Un exintendente de Aguas Blancas, un abogado penalista y el empleado de la Defensoría de Violencia de Género, vinculados a una escandalosa causa de corrupción en el norte provincial, donde la justicia destituyó a un juez y su secretario, recibieron penas condicionales (dos de ellos) en el marco de un juicio abreviado, es decir se trata de un mecanismo que si bien acelera el proceso judicial, a cambio de aceptar la culpabilidad, muchas veces la condena impuesta no refleja el peso real de la verdad.
Las fiscales Daniela Murua y Mariana Torres, y los fiscales Daniel Espilocín y Carlos Salinas, representaron al Ministerio Público Fiscal durante la audiencia de juicio abreviado ante el Tribunal de Juicio Sala 1 de Orán. La audiencia se celebró por pedido de los propios acusados, quienes buscaron confesar los hechos por los que se les acusaba.
- Roberto Ortega Serrano (abogado): Condenado a dos años y seis meses de prisión de cumplimiento condicional, sujeto a reglas de conducta.
- Carlos Alfredo Martínez (exintendente): Condenado a un año y dos meses de prisión de cumplimiento efectivo, y a 4 años de inhabilitación para ejercer cargos públicos. Esta es la pena máxima prevista para los delitos por los que fue acusado.
- Héctor Manuel Alderete (empleado): Condenado a 2 años y 8 meses de prisión condicional y a la pena de inhabilitación perpetua para ejercer cargos públicos.
La Unidad Fiscal determinó durante la investigación que Roberto Ortega Serrano, en su calidad de abogado, pagó dádivas a un magistrado y a su secretario para obtener beneficios procesales indebidos para sus defendidos. Los actos confesados incluyen:
- Obtención de la detención domiciliaria de César Daniel Martínez, imputado por tentativa de femicidio. Fue acribillado a tiros en el jardín de su casa mientras cumplía prisión domiciliaria concedida por el exjuez Claudio Parisi.
- Nulidad del requerimiento acusatorio que impidió que la causa fuera elevada a juicio.
- Detención domiciliaria y posterior libertad de Matías Ezequiel Chaile, quien permanece prófugo acusado de matar a una mujer mientras conducía una camioneta y luego fugarse del lugar y hacer desaparecer el vehículo.
Ortega Serrano admitió también haber accedido indebidamente a un expediente judicial, obteniendo información reservada sobre allanamientos, pedidos de secuestro de celulares y dispositivos de almacenamiento de datos, así como detalles de declaraciones de testigos. Esta información fue compartida vía WhatsApp, permitiendo a los investigados anticiparse a las medidas fiscales y alterar el curso normal de la investigación.

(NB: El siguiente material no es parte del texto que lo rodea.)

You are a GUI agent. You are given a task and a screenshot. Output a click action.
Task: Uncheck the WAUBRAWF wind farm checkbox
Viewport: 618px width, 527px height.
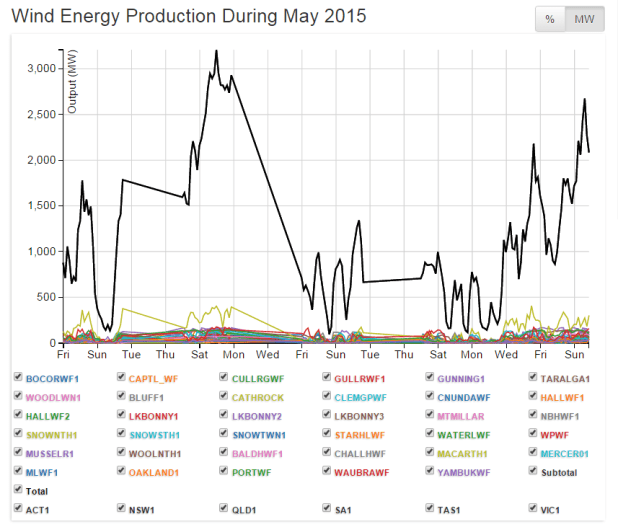click(x=326, y=472)
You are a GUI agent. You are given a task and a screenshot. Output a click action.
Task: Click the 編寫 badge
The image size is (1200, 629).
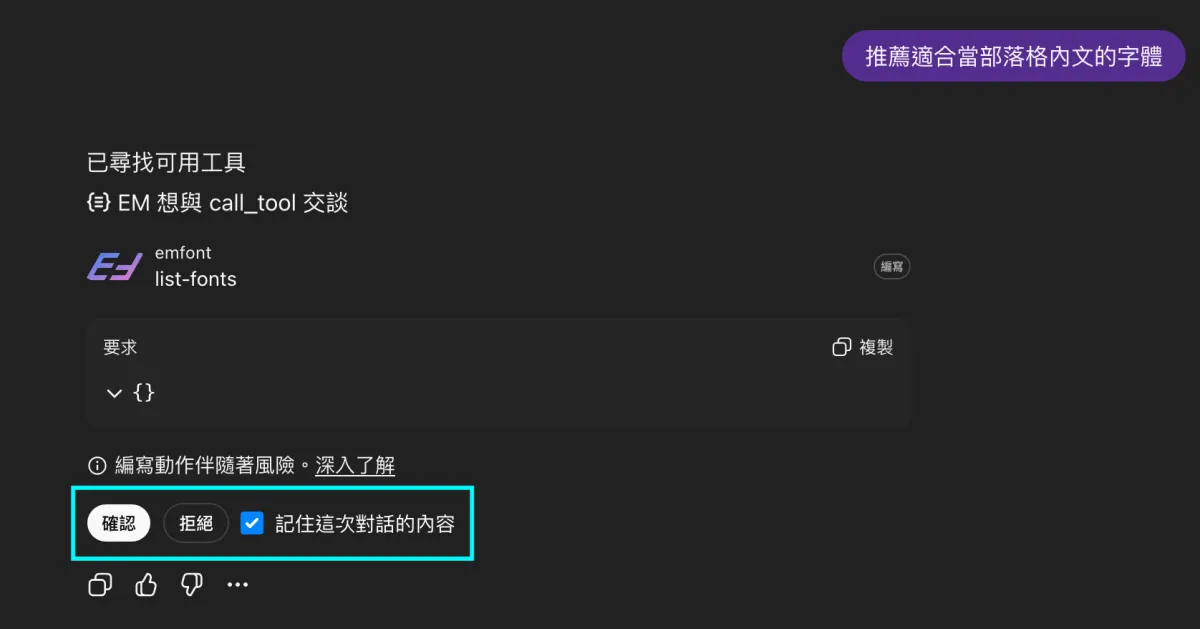click(891, 266)
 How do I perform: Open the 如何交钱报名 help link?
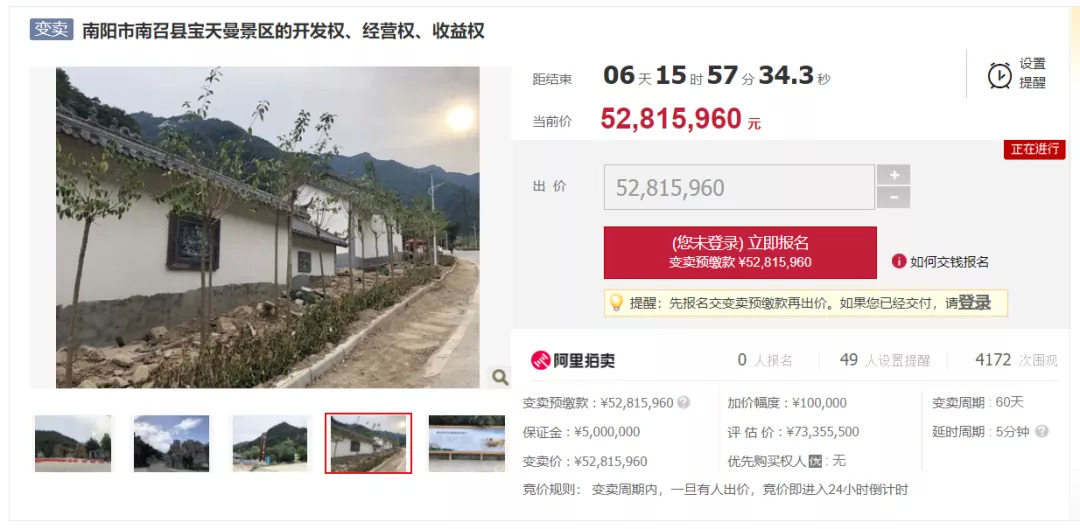[x=949, y=262]
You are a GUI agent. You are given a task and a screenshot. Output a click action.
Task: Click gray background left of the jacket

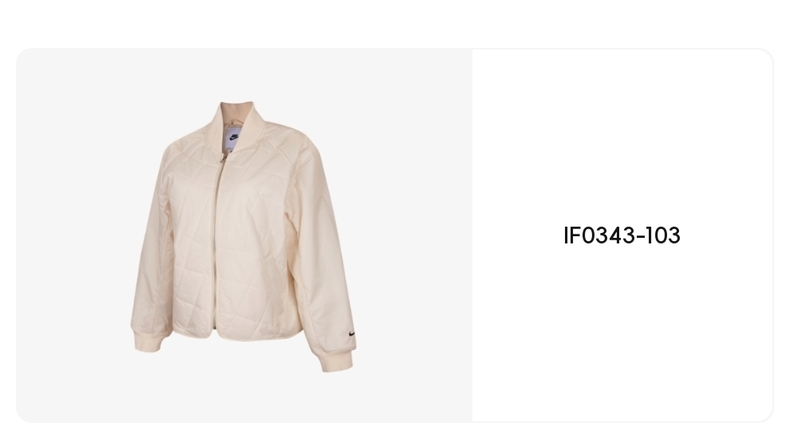coord(73,237)
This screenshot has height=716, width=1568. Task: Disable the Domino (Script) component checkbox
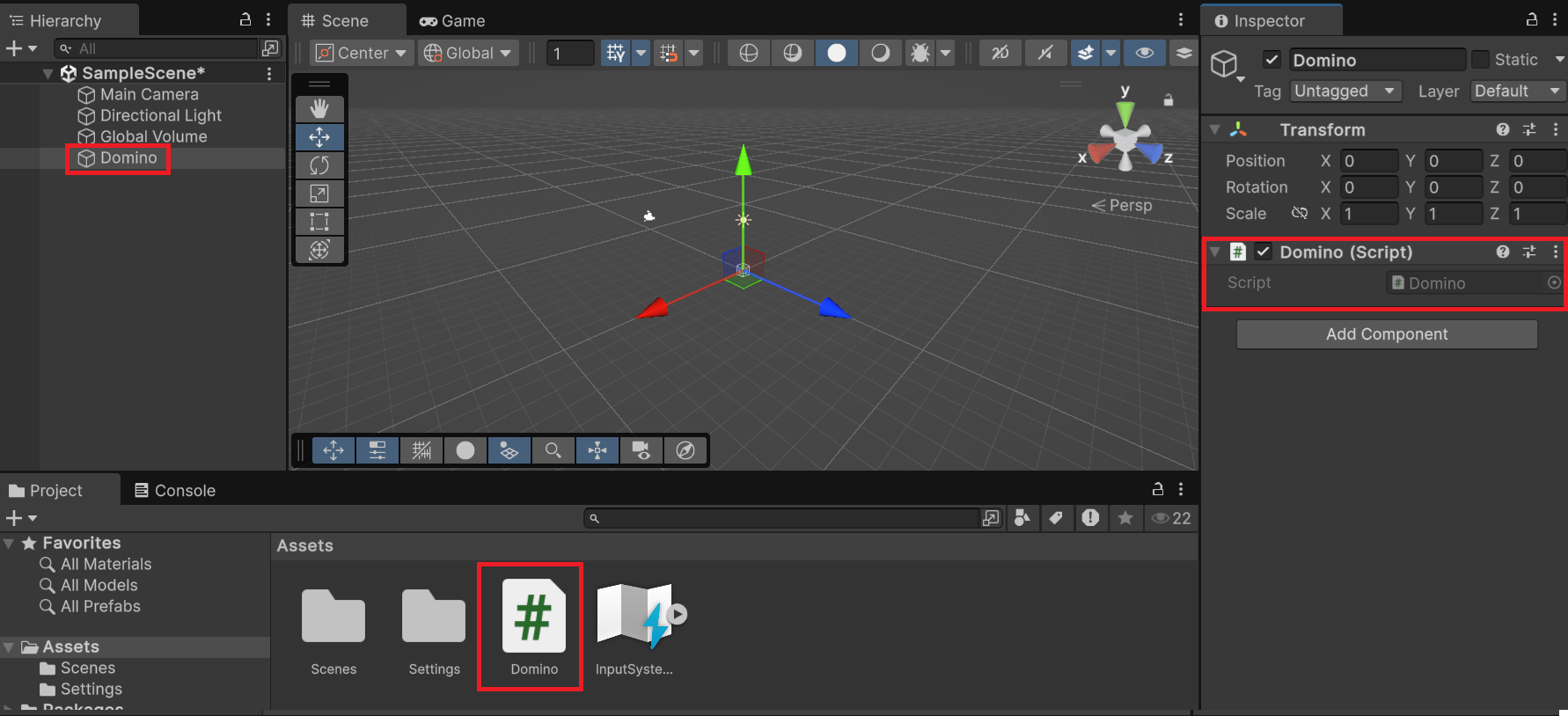click(x=1264, y=252)
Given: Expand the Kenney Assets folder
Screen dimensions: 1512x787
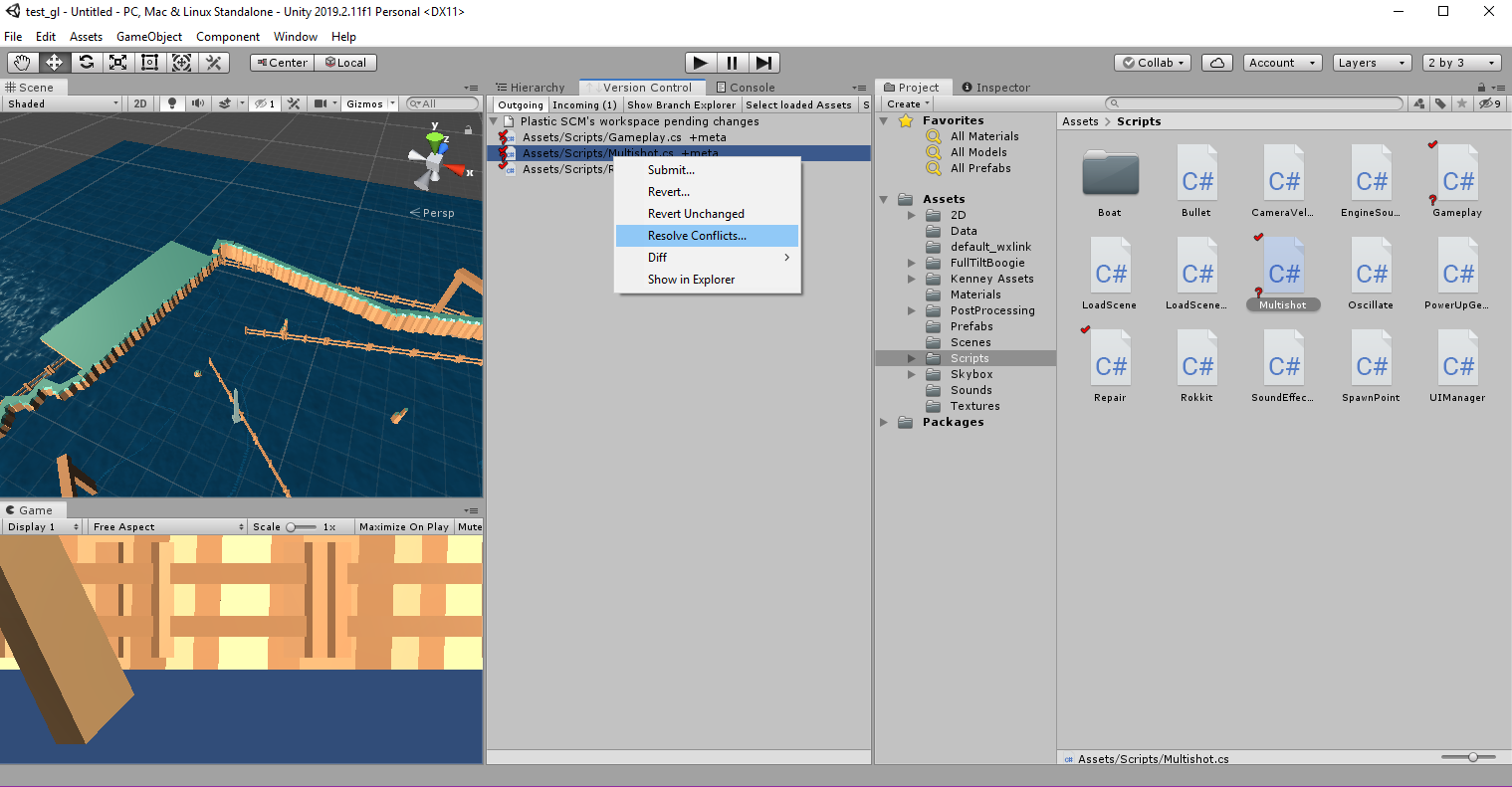Looking at the screenshot, I should pyautogui.click(x=910, y=279).
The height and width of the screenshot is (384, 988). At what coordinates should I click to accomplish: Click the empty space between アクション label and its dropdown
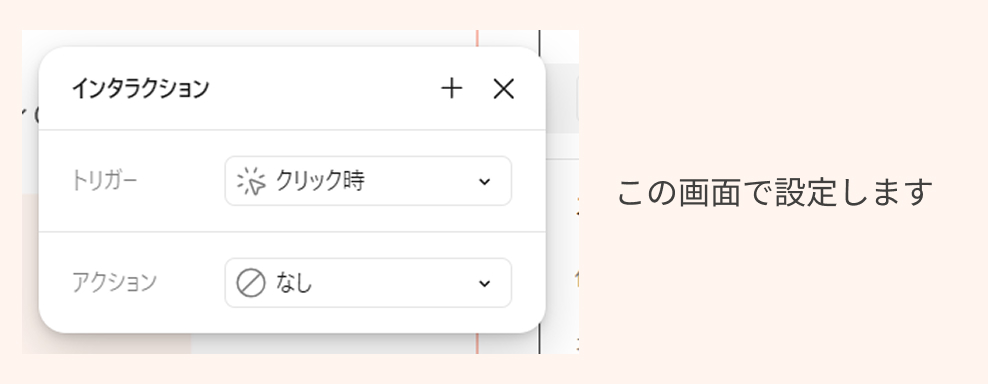[x=190, y=283]
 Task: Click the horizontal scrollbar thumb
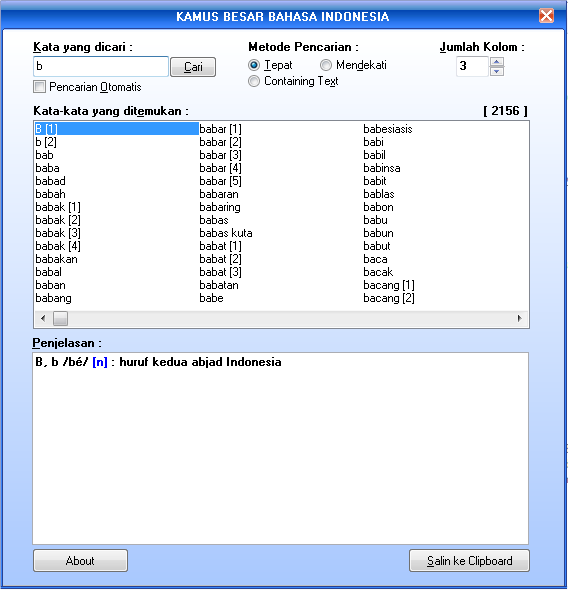point(60,318)
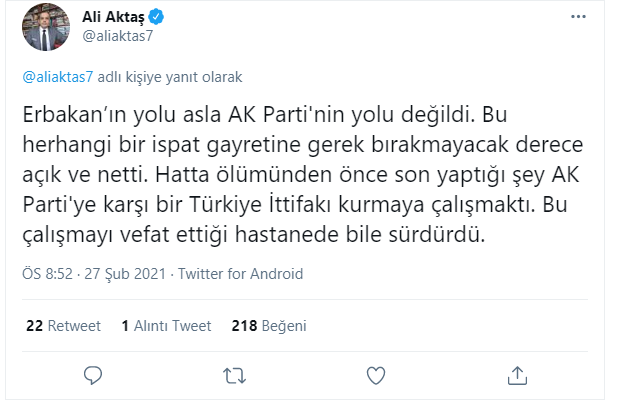Open Ali Aktaş's profile picture
Image resolution: width=618 pixels, height=400 pixels.
tap(43, 30)
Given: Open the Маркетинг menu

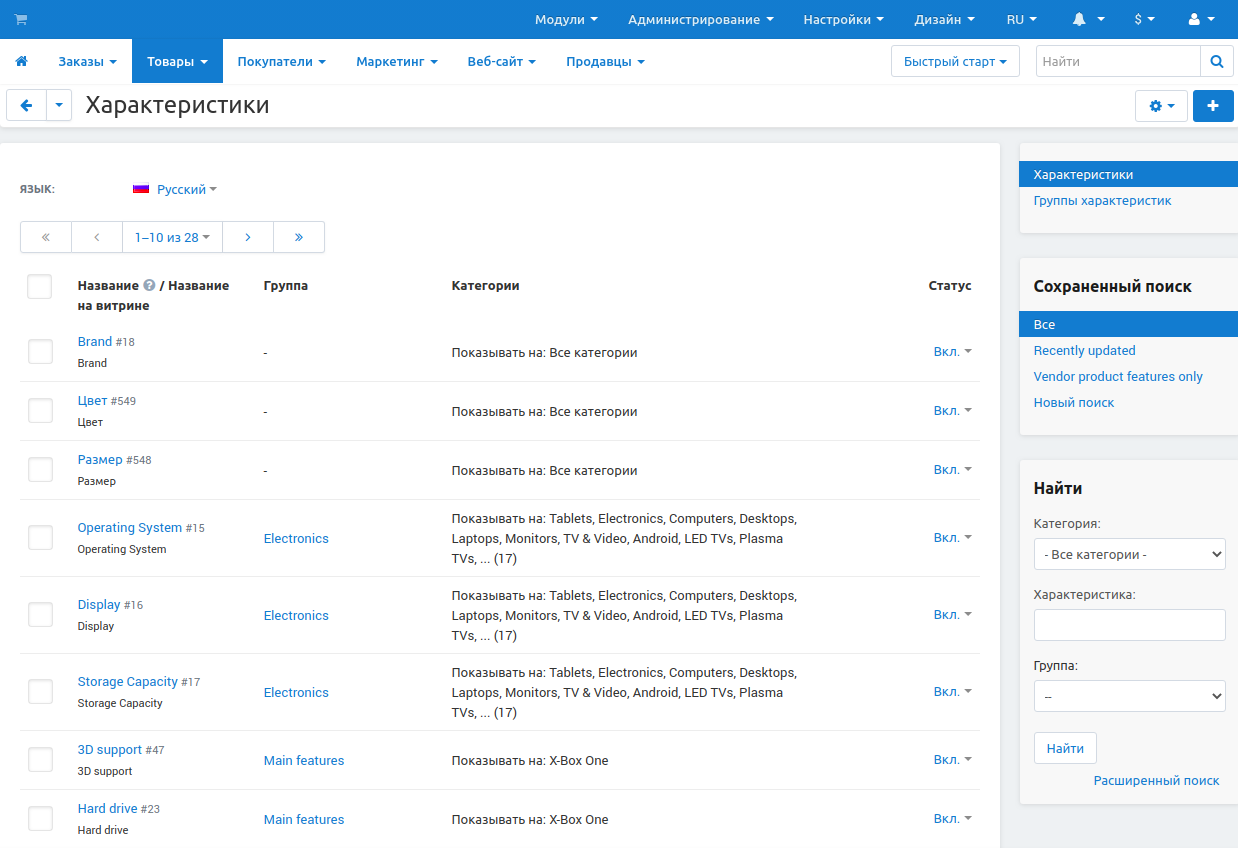Looking at the screenshot, I should 396,62.
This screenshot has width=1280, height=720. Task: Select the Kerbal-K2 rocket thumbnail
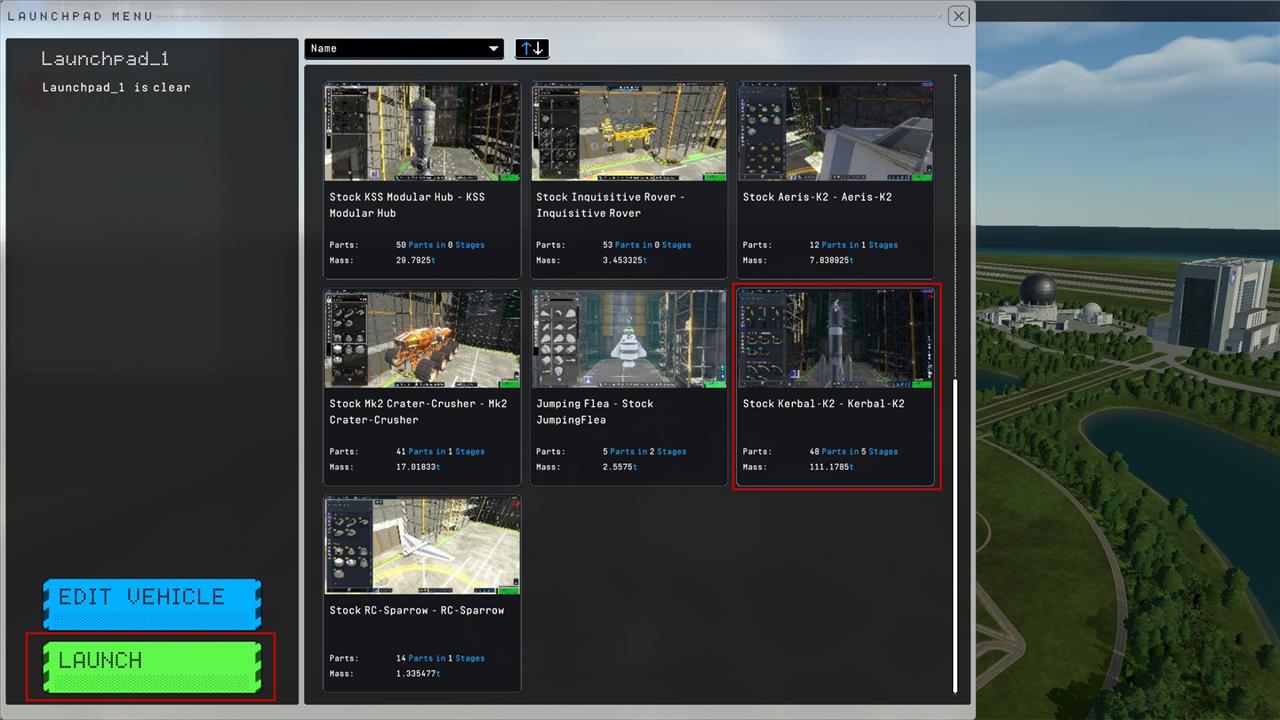(835, 339)
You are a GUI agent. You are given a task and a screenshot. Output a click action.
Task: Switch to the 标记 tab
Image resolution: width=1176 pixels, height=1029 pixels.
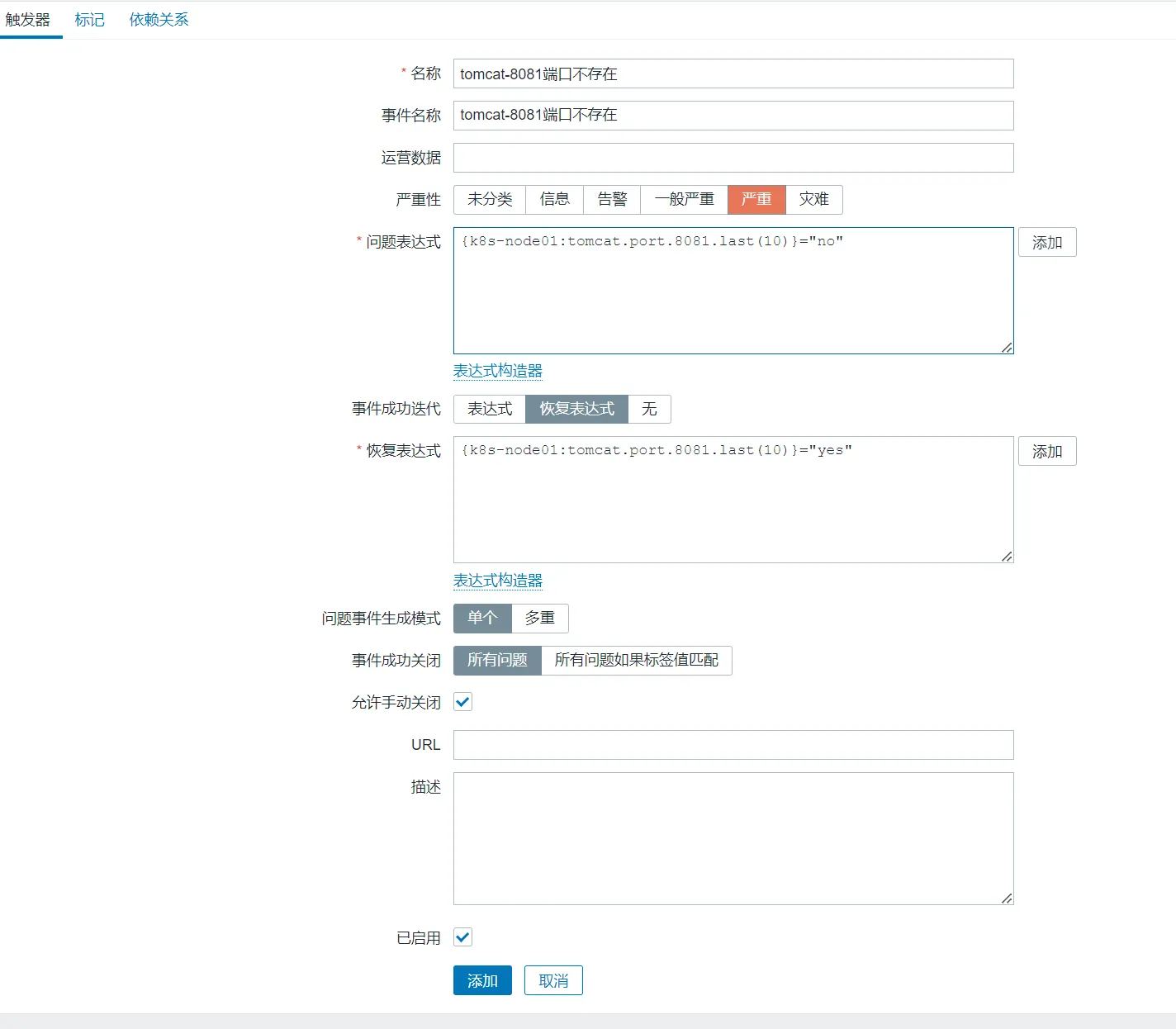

Otros implicados y su participación
- Carlos Alfredo «Conejo» Martínez: Reconoció haber recibido información confidencial de Ortega Serrano sobre la investigación del crimen de su hermano, «Oreja» Martínez, y haberla difundido a terceros, vulnerando la reserva de los datos judiciales. Utilizó esta información para borrar datos de sus dispositivos electrónicos e influir sobre testigos para que modifiquen su declaración.
- Héctor Manuel Alderete: Reconoció haber intermediado entre Ortega Serrano y el Magistrado a cargo de las causas para que este último reciba los pagos mencionados.
Los condenados llegaron al juicio abreviado tras permanecer detenidos durante 1 año y 2 meses con prisión preventiva, debido a los riesgos procesales de fuga y entorpecimiento de la investigación.
Tras estas condenas, resta juzgar a Claudio Alejandro Parisi, destituido de su cargo de Juez de Garantías y actualmente detenido, y al Secretario Letrado, quien se encuentra con prisión domiciliaria. Ambos optaron por la realización de un juicio oral y público.